(Beginning of THE DATA)
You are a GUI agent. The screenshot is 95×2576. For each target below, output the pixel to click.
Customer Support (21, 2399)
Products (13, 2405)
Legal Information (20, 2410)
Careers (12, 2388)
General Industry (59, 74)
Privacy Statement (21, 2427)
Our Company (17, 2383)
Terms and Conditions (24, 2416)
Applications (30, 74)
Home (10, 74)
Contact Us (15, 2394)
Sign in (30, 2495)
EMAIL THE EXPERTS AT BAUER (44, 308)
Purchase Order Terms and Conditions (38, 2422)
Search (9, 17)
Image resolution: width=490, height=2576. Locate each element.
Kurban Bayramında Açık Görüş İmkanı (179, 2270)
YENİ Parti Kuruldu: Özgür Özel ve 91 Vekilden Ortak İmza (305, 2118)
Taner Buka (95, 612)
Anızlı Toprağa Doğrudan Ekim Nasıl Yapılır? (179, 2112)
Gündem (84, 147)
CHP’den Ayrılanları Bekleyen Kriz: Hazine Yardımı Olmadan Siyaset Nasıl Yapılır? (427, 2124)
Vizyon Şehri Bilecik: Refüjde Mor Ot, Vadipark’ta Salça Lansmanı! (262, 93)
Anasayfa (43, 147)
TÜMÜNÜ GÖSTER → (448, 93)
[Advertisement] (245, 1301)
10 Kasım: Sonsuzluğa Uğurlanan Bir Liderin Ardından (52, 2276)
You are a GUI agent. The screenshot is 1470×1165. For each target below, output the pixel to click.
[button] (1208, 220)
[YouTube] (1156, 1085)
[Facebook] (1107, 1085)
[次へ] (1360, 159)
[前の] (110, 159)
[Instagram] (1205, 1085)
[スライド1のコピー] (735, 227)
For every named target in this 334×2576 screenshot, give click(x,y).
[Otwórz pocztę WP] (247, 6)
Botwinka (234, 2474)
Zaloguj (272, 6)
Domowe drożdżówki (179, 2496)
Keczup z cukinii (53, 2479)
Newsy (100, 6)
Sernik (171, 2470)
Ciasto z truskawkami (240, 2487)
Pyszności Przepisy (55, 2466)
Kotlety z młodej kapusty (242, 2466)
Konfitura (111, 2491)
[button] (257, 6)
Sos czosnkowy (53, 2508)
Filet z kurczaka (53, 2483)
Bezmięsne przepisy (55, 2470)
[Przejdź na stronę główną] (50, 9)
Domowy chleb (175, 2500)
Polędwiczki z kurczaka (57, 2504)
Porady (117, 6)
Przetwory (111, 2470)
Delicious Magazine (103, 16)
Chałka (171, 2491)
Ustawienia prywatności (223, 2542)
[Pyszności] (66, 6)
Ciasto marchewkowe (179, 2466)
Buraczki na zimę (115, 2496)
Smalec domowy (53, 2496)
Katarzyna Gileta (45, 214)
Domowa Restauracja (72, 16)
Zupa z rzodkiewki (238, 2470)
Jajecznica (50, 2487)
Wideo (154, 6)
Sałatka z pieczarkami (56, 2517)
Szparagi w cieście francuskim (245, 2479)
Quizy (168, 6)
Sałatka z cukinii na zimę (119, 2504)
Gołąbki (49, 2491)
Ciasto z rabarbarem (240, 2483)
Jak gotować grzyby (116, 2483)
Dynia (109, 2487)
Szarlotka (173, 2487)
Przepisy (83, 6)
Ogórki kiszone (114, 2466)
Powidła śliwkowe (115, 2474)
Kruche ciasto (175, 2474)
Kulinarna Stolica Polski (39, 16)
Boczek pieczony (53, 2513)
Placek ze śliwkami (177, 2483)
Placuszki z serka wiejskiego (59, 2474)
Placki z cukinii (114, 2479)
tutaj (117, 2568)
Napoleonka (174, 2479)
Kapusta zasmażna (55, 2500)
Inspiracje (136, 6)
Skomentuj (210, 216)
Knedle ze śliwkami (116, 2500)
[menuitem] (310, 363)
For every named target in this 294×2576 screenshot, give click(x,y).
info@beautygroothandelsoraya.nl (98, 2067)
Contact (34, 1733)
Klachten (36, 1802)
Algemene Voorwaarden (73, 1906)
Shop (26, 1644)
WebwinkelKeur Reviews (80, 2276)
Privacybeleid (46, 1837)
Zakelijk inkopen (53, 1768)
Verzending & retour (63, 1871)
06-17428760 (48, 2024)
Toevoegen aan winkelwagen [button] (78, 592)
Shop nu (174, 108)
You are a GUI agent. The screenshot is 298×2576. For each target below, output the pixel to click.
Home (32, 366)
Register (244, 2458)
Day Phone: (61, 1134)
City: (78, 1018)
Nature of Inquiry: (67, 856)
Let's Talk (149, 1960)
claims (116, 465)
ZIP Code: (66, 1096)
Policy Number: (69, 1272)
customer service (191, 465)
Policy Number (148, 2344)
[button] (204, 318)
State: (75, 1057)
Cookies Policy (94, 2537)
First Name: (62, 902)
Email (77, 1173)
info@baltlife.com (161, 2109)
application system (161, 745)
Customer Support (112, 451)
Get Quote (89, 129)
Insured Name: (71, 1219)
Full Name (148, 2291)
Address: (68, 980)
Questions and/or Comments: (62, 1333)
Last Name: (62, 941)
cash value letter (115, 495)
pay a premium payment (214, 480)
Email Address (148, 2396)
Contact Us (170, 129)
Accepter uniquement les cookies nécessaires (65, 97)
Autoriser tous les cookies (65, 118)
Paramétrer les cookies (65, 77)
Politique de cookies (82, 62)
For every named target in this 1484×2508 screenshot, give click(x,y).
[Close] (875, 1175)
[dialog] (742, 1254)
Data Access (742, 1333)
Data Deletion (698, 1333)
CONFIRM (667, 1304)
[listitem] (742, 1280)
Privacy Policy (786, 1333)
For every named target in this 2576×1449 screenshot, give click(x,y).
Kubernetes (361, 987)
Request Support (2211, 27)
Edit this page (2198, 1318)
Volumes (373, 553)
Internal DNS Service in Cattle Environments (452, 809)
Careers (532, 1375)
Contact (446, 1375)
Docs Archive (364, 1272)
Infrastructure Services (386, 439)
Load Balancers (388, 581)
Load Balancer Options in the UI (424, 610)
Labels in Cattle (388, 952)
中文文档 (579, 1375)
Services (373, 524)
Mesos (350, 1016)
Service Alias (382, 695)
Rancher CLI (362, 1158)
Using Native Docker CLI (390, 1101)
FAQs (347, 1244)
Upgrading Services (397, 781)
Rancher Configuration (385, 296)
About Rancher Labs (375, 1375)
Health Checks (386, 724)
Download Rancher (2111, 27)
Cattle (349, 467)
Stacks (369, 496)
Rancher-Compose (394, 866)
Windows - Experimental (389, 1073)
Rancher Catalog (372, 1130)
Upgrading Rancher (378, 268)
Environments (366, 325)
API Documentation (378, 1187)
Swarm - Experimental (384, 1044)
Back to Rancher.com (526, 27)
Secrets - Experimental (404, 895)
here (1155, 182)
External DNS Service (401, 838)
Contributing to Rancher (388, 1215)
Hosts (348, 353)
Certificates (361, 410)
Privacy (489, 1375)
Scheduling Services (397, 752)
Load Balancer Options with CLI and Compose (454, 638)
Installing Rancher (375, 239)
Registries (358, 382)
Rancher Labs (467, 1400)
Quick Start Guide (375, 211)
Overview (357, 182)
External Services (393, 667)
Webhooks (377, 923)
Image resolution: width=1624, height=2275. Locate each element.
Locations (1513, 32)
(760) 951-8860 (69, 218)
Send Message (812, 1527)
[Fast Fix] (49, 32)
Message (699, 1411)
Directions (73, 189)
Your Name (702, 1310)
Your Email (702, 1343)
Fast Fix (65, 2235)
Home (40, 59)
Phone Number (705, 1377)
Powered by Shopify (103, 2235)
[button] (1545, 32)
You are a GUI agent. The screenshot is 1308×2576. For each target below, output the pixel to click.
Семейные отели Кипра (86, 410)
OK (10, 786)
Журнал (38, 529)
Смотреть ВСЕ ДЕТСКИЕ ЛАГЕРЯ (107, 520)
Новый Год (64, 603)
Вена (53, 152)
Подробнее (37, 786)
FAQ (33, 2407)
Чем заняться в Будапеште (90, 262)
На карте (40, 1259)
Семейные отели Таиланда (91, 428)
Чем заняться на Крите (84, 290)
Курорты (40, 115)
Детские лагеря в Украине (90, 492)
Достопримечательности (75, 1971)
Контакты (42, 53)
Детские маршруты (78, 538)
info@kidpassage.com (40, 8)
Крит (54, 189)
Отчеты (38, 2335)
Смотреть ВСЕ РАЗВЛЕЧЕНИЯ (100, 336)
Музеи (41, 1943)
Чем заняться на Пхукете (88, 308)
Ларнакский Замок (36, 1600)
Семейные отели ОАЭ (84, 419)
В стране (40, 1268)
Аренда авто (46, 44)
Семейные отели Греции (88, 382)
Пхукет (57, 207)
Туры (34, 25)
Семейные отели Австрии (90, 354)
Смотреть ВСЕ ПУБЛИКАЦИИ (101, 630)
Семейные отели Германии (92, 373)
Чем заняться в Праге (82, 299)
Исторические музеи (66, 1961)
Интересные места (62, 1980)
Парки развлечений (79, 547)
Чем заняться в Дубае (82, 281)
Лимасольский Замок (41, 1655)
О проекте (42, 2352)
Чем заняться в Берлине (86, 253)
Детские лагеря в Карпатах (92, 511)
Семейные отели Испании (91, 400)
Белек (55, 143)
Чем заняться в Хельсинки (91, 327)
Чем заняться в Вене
(End of THE DATA)
■ EXERCISE DIRECTIONS:
Lines of the listing above that include the string "Семейные" should each be copied.

■ RESULT FOR THIS TASK:
Семейные отели Кипра (86, 410)
Семейные отели Таиланда (91, 428)
Семейные отели ОАЭ (84, 419)
Семейные отели Греции (88, 382)
Семейные отели Австрии (90, 354)
Семейные отели Германии (92, 373)
Семейные отели Испании (91, 400)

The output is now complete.